Open flesler opened 6 years ago
This could make stuff like #Currency more useful, to be able to normalize to either the name or the symbol would be great (unless it can already be done and I missed it)
love this idea
I temporarily implemented this myself, adding the following to the "plugin":
synonyms: {
u: 'you',
ya: 'you',
bc: 'because',
r: 'are',
sth: 'something',
pls: 'please',
sry: 'sorry',
'&': 'and',
okay: 'ok',
congrats: 'congratulations',
congratz: 'congratulations',
}
Then I iterate and replace(key, synonyms[key])
If this helps anyone get started, pulled synonyms out of WordNet a while back, they are in WordNet format which I don't particularly like. Elasticsearch docs have some good dialogue about synonyms here https://www.elastic.co/guide/en/elasticsearch/reference/current/analysis-synonym-tokenfilter.html
https://github.com/buildbreakdo/elasticsearch-wordnet-synonyms
Think solr style synonyms are much more legible:
Solr:
"synonyms" : [
"i-pod, i pod => ipod",
"universe, cosmos"
]
Wordnet:
"synonyms" : [
"s(100000001,1,'abstain',v,1,0).",
"s(100000001,2,'refrain',v,1,0).",
"s(100000001,3,'desist',v,1,0)."
]
Could skip all that and do something clever with getters and setters like:
const synonyms = {
"ipod": ["ipod", "i pod", "i-pod"],
get "i pod"() {return this["ipod"]},
get "i-pod"() {return this["ipod"]}
...
}
Every word variant maps to the root word which holds all variants including itself. Used on text like cool i-pod
:
"cool i-pod".split(' ').map(word => synonyms[word] || word)
would output:
["cool", ["ipod", "i pod", "i-pod"]]
Back of the napkin architecture here. :) Issue see with this though (least client side) is synonyms is an 8 meg file. Be cool if this was a part of the compromise repo and is a separate package that you can include and pass to compromise?

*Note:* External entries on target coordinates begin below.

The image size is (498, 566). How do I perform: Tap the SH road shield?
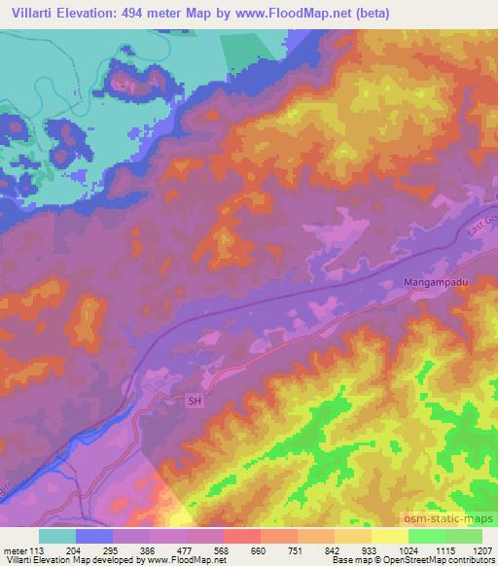click(193, 401)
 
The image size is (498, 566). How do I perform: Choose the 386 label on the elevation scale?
click(151, 549)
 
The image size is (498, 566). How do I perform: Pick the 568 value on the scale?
click(224, 549)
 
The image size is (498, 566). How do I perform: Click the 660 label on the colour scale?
click(261, 549)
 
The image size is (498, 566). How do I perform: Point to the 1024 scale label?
click(408, 549)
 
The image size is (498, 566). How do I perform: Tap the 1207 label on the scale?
click(481, 549)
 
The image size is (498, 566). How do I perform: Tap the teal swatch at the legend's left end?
click(57, 536)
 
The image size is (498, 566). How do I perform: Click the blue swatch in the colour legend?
click(94, 536)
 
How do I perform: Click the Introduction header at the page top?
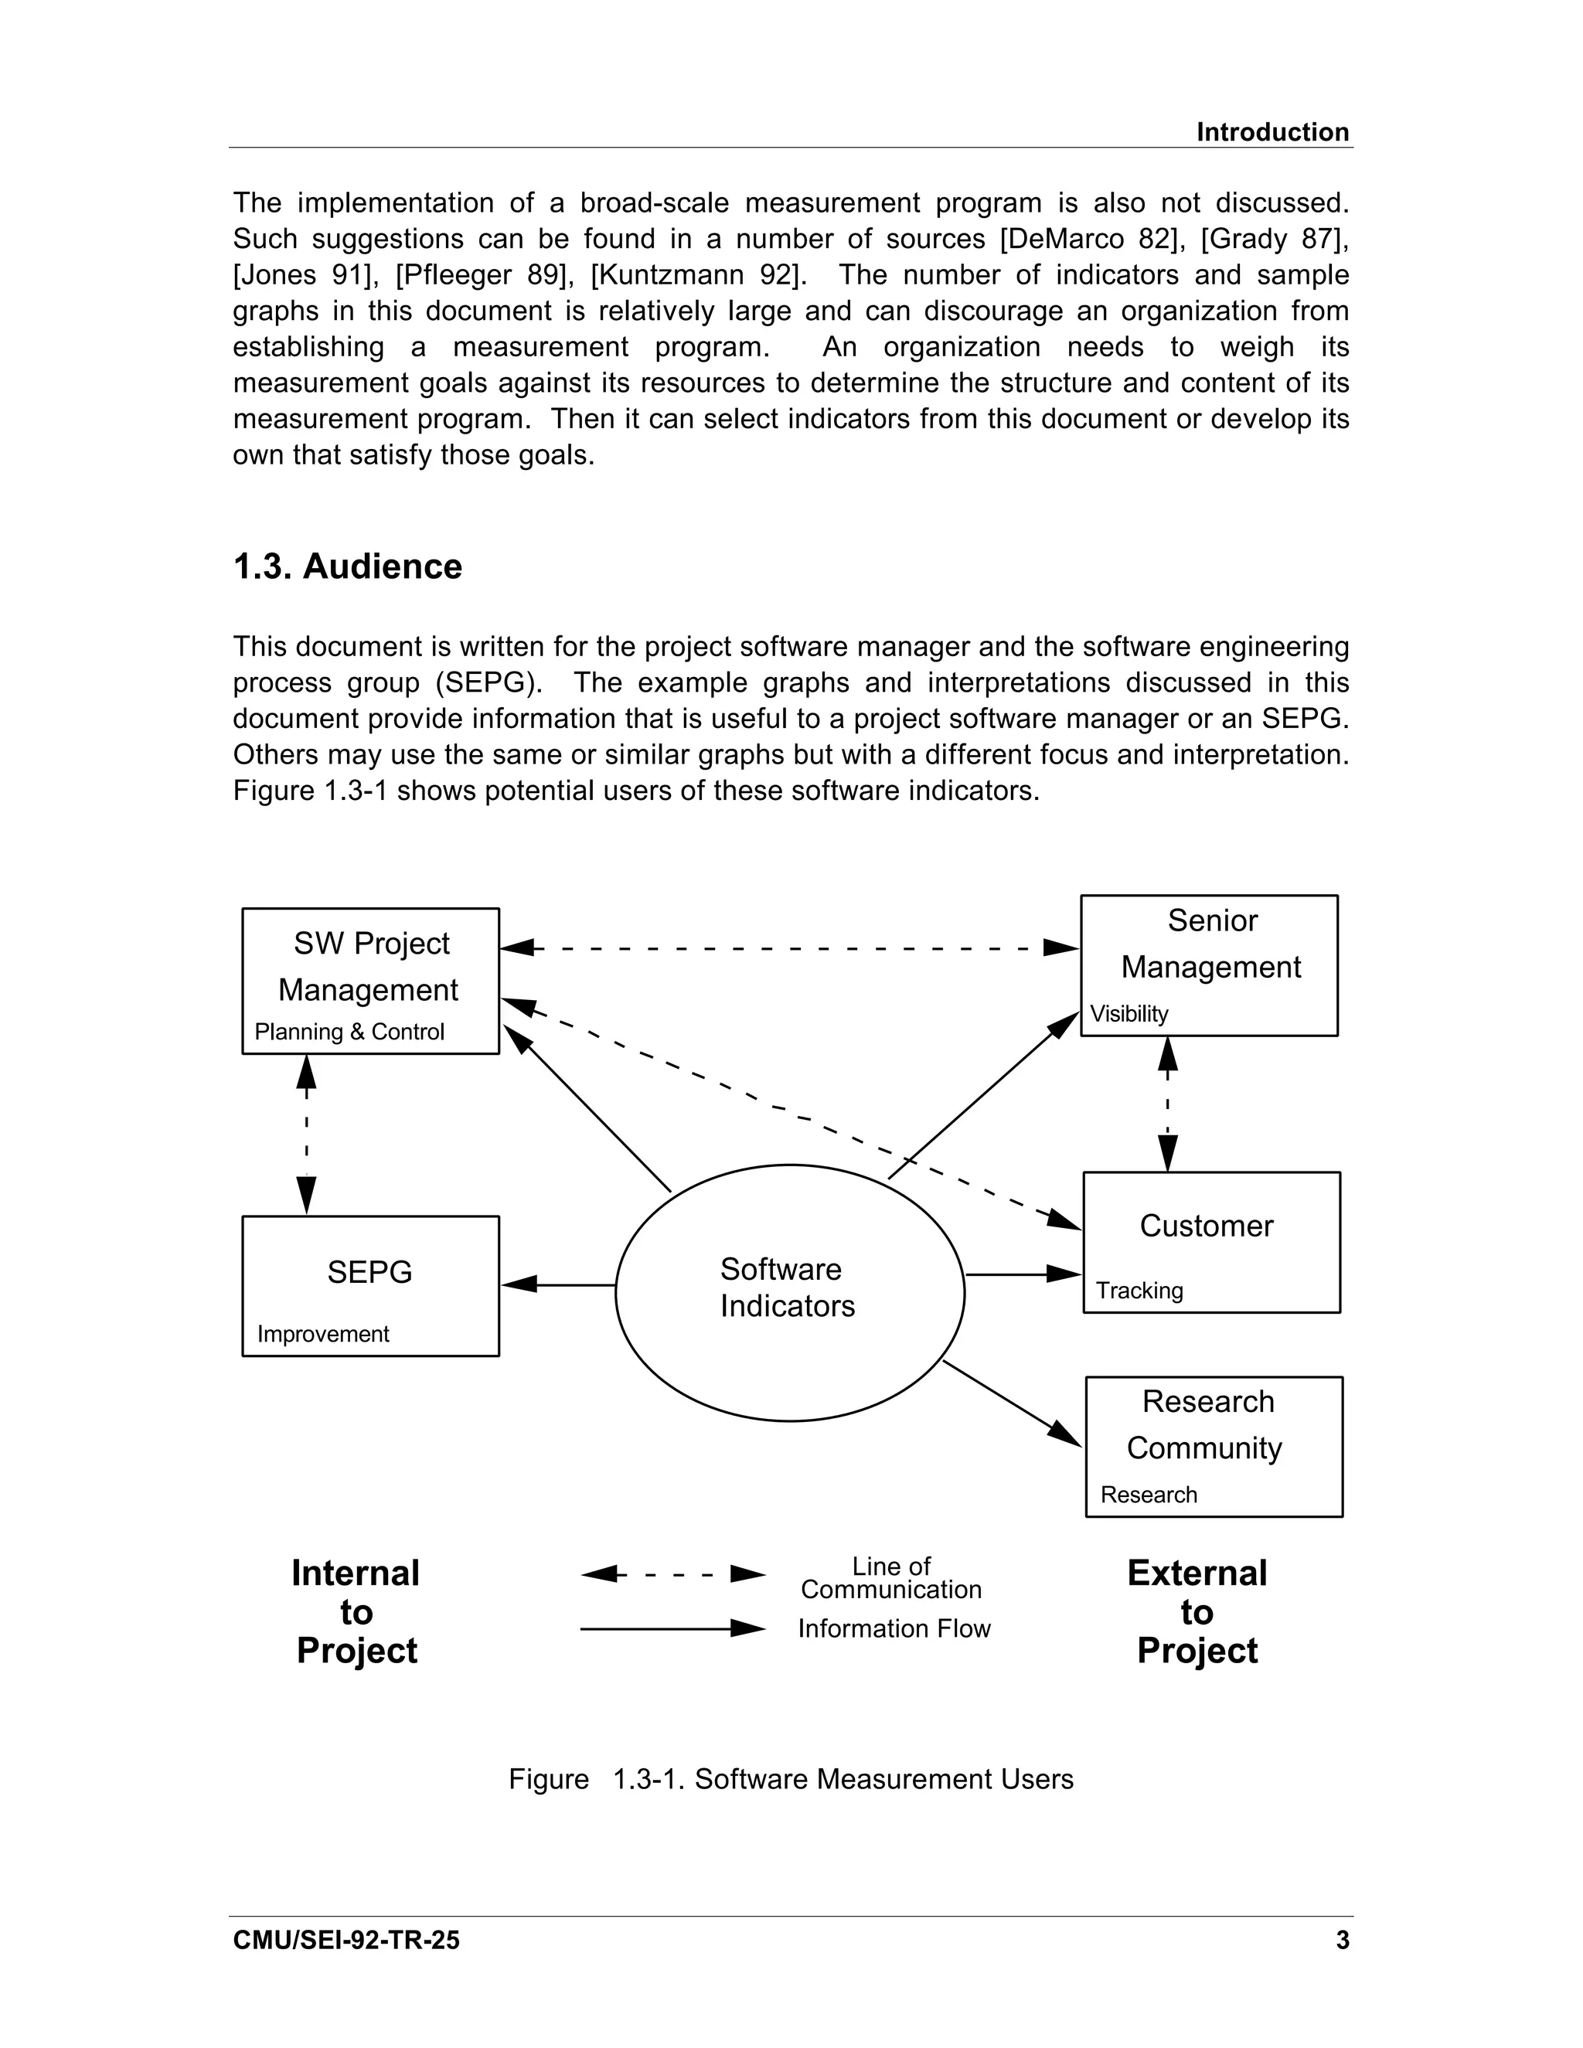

yeah! very cool @buildbreakdo
another thing that would be cool about using word net is you can ensure the Part-of-Speech matches on the term, before making a swap. That will prevent errors like, when i'm really bored, i pod the ..
- 😕
because compromise can reliably conjugate verbs to infinitive, and swap plurals back to singular a synonym swticher could do this:
nlp('i walked ecstatically').replace({ecstatic:'happy'}).out()
//i walked happily
you know? I haven't done this for perf reasons, but you could imagine building a clever method to do this - happy to help
If it could do that, it'd be INCREDIBLY cool. Imagine something like nlp('...').paraphrase()
. 💯
👍
@spencermountain Not sure how best to help do what you mentioned above...
Obviously not implemented.: -)
hey owen, it would involve looping through each word and conjugating all the verbs to infinitive, and all the plural nouns to singular.
If you save that string on each term, the replace method could just loop around and look at that string.
I don't wanna do that at tag-time. It would make everything slow.
but it would be a wicked plugin.
one method to create this doc.cache()
'super-normalized' word.
and another method to doc.replace({ecstatic:'happy'})
I would not call "bc" a synonym for "because", but more a slang version, or a contracted form. Just my 2 cents.
It'd be great, when normalizing text to include synonyms (and even antonyms!). So that all synonyms are normalized to the same word (and
not ${antonym}
too).It shouldn't be incredibly complex, it's equivalent to using
replace(synonym, normalized)
for each case (but much more optimized I hope.